Non è detto che se gli ucraini smettessero di combattere i russi farebbero altrettanto ma la teoria ha comunque una sua logica almeno dal punto di vista filosofico. L’opposto del disarmo unilaterale è la teoria della deterrenza nucleare. L’equivalente in macroeconomia è la teoria del “too big to fail” in italiano “troppo grande per fallire” espressione entrata nell’uso comune e nel linguaggio politico durante la crisi economica globale scoppiata nel 2008 a proposito di Stati, banche, istituti creditizi o aziende considerate troppo grandi all’interno delle rispettive economie perché possano essere privati dell’intervento pubblico in caso di rischio di bancarotta.
Va bene la libera concorrenza ma quando un fallimento (che sia di uno stato o di una azienda multinazionale) rischia di far crollare il sistema, si va in soccorso e si evita il default. Lo stesso sembra accadere nelle crisi internazionali, il pensiero che il prossimo step possa portare all’uso dell’arsenale atomico fa sì che ci si fermi un minuto prima. Ed è proprio ad un minuto dalla tragedia definitiva che è fermo l’Orologio dell’apocalisse, un’iniziativa ideata nel 1947 dagli scienziati della rivista Bulletin of the Atomic Scientists dell’Università di Chicago che consiste in un orologio metaforico che misura il pericolo di un’ipotetica fine del mondo a cui l’umanità è sottoposta.

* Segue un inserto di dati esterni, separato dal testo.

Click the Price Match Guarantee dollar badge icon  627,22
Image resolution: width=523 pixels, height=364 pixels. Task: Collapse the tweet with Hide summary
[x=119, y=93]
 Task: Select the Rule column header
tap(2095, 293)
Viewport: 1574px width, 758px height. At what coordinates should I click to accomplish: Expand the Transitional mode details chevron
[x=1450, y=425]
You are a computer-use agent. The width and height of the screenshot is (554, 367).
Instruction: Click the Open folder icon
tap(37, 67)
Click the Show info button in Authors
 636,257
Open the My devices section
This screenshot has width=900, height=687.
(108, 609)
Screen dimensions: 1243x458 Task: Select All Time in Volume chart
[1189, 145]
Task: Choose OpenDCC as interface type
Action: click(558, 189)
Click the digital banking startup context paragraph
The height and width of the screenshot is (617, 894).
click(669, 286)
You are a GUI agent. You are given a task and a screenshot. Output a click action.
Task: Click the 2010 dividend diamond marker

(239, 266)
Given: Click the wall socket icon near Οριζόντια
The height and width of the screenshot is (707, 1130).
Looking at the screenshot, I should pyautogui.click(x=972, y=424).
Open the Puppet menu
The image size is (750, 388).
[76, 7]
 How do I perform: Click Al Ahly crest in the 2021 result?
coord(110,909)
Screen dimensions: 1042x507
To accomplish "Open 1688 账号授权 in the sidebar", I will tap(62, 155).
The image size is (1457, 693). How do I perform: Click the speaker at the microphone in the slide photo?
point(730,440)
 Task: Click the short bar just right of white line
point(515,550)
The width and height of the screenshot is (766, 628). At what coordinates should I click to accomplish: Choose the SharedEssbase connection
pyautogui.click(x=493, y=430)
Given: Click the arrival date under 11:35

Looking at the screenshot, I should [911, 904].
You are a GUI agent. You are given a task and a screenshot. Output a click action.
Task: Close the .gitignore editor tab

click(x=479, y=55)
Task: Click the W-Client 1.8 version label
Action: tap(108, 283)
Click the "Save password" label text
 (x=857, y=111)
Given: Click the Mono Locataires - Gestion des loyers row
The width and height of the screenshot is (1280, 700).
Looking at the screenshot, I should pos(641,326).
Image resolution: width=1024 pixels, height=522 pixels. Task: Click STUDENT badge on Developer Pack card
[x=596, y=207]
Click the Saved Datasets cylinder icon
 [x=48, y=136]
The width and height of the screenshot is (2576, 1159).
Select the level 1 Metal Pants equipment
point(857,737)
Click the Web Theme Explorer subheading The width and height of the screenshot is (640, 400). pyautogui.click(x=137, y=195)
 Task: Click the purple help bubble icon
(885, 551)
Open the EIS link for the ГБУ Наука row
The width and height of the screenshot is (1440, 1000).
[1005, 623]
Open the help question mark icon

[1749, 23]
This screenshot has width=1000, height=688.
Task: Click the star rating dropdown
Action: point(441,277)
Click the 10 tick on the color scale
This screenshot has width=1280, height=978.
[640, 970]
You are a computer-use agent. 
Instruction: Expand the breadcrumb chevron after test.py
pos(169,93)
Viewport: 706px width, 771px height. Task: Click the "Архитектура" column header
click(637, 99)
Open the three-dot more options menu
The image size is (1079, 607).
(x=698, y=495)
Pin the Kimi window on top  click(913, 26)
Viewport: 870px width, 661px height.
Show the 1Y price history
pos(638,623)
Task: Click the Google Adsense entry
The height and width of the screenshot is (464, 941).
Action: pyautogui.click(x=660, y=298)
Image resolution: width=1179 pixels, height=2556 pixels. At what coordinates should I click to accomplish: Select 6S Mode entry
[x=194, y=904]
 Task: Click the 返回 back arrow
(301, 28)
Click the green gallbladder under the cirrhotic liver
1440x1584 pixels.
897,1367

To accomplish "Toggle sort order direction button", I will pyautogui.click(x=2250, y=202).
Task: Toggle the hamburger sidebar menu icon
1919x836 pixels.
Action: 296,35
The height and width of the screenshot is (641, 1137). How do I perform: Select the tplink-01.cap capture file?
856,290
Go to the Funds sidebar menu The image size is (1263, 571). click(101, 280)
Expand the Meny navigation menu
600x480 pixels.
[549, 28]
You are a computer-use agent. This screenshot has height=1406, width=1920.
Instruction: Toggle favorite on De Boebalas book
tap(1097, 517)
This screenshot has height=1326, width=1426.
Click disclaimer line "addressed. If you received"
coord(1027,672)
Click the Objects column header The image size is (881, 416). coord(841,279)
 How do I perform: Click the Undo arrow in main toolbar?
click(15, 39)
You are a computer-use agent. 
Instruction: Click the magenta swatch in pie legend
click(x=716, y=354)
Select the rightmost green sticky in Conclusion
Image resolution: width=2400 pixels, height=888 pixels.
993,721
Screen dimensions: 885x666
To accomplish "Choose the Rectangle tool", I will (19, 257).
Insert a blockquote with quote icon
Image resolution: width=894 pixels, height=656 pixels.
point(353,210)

In questa situazione non ci vengono in aiuto nemmeno i classici latini: In medio stat virtus la locuzione latina invita a ricercare l’equilibrio, che si pone sempre tra due estremi, pertanto al di fuori di ogni esagerazione. Ma tra le due teorie (il disarmo unilaterale e la deterrenza nucleare) non c’è la virtù bensì il proliferare di conflitti regionali come stiamo vedendo in questo momento. Significa vivere in una continua instabilità, assistere impotenti a tragedie come quelle di Gaza, rassegnarsi all’impotenza. Non una bella prospettiva.